Exercise objective: Take the entries below and print, exactly, the stretch from the line containing "Instruction: Click the Ficha" through the line containing "Open the Form input mode dropdown", both included.

Records to use:

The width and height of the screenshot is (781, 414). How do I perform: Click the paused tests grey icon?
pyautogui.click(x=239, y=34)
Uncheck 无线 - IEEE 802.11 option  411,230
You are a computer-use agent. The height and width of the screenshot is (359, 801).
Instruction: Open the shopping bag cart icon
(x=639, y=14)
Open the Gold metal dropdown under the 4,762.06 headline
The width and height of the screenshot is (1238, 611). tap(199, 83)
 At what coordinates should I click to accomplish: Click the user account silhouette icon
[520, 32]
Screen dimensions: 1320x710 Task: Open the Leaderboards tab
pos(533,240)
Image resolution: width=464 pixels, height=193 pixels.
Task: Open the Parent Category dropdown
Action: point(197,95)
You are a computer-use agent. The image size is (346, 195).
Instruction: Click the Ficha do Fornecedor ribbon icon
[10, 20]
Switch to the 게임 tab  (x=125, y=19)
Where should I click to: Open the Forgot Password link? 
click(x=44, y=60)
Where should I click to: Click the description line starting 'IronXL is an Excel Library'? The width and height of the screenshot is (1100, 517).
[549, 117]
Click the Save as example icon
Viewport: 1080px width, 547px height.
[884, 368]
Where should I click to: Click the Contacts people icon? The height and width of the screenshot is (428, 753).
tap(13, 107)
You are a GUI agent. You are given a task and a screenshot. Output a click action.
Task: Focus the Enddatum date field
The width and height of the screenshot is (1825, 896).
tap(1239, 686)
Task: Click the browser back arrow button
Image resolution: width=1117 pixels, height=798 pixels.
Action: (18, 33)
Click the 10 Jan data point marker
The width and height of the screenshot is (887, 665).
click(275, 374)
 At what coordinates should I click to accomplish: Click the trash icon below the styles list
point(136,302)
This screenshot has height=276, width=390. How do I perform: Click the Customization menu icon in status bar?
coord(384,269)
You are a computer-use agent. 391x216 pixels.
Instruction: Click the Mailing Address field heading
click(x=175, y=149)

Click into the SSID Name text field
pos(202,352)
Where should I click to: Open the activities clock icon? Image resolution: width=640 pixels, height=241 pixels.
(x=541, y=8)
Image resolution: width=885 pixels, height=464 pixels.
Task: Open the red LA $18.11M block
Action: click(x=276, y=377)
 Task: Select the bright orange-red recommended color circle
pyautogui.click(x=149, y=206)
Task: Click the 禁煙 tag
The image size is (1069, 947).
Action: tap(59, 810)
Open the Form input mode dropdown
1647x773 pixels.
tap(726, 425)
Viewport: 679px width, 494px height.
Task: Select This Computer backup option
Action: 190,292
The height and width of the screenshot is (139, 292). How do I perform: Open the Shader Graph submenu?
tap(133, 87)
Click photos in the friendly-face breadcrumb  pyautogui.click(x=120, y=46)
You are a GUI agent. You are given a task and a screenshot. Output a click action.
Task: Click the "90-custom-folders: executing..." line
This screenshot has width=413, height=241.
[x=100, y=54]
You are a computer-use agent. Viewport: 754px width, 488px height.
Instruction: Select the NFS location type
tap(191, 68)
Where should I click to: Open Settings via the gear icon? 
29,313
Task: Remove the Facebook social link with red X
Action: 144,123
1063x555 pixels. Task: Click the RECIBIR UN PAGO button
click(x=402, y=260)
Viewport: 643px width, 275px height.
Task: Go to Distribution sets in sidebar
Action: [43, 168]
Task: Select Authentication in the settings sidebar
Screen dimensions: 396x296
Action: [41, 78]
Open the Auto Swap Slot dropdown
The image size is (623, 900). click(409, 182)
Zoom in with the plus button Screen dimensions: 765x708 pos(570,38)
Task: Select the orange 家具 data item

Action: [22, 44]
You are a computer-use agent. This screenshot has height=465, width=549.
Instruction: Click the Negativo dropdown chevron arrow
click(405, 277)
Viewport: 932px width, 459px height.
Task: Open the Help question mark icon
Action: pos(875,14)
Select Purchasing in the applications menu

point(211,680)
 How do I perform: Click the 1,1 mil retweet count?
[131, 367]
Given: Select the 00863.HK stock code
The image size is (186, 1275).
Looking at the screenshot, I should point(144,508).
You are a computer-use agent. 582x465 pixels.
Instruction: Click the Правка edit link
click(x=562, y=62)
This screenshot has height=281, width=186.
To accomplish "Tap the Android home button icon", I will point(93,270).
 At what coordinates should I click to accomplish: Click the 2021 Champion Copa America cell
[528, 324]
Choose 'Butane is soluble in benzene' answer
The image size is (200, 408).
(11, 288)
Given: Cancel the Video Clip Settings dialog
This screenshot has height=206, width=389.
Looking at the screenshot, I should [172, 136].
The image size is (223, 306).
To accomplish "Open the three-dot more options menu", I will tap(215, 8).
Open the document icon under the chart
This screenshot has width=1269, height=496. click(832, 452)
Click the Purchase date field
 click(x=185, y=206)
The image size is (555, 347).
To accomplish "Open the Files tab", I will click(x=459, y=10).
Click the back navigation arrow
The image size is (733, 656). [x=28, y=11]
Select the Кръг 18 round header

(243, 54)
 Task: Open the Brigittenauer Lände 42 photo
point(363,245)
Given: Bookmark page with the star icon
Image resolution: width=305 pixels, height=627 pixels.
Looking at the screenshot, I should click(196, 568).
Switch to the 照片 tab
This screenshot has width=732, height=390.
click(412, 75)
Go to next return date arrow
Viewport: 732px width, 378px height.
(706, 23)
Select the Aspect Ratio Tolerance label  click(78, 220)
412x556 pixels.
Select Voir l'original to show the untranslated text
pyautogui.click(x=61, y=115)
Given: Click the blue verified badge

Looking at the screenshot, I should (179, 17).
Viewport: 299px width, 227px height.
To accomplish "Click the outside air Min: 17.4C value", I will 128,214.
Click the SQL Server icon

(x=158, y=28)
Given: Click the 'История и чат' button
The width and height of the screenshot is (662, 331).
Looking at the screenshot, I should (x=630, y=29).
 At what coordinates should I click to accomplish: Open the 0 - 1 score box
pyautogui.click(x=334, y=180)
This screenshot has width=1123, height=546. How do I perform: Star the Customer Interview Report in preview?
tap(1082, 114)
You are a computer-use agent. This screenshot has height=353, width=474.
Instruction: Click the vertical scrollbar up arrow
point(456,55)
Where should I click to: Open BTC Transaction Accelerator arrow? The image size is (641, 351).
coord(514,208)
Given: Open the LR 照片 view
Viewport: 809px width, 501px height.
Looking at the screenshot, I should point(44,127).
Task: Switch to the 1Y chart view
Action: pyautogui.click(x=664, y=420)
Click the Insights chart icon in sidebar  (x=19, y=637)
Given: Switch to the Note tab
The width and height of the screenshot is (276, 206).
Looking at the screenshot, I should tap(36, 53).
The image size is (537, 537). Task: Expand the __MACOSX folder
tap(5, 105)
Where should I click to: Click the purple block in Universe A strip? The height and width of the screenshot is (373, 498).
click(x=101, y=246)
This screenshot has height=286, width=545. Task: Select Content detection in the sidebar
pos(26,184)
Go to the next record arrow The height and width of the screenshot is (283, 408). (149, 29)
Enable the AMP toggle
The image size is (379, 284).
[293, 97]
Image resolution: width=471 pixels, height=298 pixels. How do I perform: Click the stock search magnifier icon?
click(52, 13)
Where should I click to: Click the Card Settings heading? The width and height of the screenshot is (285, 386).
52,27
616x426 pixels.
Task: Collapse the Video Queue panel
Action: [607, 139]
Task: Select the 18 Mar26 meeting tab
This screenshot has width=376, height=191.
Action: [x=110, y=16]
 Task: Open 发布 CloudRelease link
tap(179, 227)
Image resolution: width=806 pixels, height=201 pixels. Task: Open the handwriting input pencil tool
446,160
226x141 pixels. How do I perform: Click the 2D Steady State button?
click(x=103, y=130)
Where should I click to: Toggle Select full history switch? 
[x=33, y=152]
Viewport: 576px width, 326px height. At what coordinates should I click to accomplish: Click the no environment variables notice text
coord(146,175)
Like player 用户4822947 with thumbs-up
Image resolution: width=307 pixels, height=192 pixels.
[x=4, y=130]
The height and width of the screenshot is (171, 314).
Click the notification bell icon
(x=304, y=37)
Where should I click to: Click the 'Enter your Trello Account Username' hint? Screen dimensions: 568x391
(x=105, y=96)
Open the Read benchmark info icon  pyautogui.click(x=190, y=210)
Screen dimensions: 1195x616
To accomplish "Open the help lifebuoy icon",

Solution to the exercise:
Instruction: Click the Ficha do Fornecedor ribbon icon
[10, 20]
Switch to the 게임 tab  (x=125, y=19)
Where should I click to: Open the Forgot Password link? 
click(x=44, y=60)
Where should I click to: Click the description line starting 'IronXL is an Excel Library'? The width and height of the screenshot is (1100, 517).
[549, 117]
Click the Save as example icon
Viewport: 1080px width, 547px height.
[884, 368]
Where should I click to: Click the Contacts people icon? The height and width of the screenshot is (428, 753).
tap(13, 107)
You are a GUI agent. You are given a task and a screenshot. Output a click action.
Task: Focus the Enddatum date field
The width and height of the screenshot is (1825, 896).
tap(1239, 686)
Task: Click the browser back arrow button
Image resolution: width=1117 pixels, height=798 pixels.
Action: (18, 33)
Click the 10 Jan data point marker
The width and height of the screenshot is (887, 665).
click(275, 374)
 At what coordinates should I click to accomplish: Click the trash icon below the styles list
point(136,302)
This screenshot has height=276, width=390. How do I perform: Click the Customization menu icon in status bar?
coord(384,269)
You are a computer-use agent. 391x216 pixels.
Instruction: Click the Mailing Address field heading
click(x=175, y=149)

Click into the SSID Name text field
pos(202,352)
Where should I click to: Open the activities clock icon? Image resolution: width=640 pixels, height=241 pixels.
(x=541, y=8)
Image resolution: width=885 pixels, height=464 pixels.
Task: Open the red LA $18.11M block
Action: click(x=276, y=377)
 Task: Select the bright orange-red recommended color circle
pyautogui.click(x=149, y=206)
Task: Click the 禁煙 tag
The image size is (1069, 947).
Action: tap(59, 810)
Open the Form input mode dropdown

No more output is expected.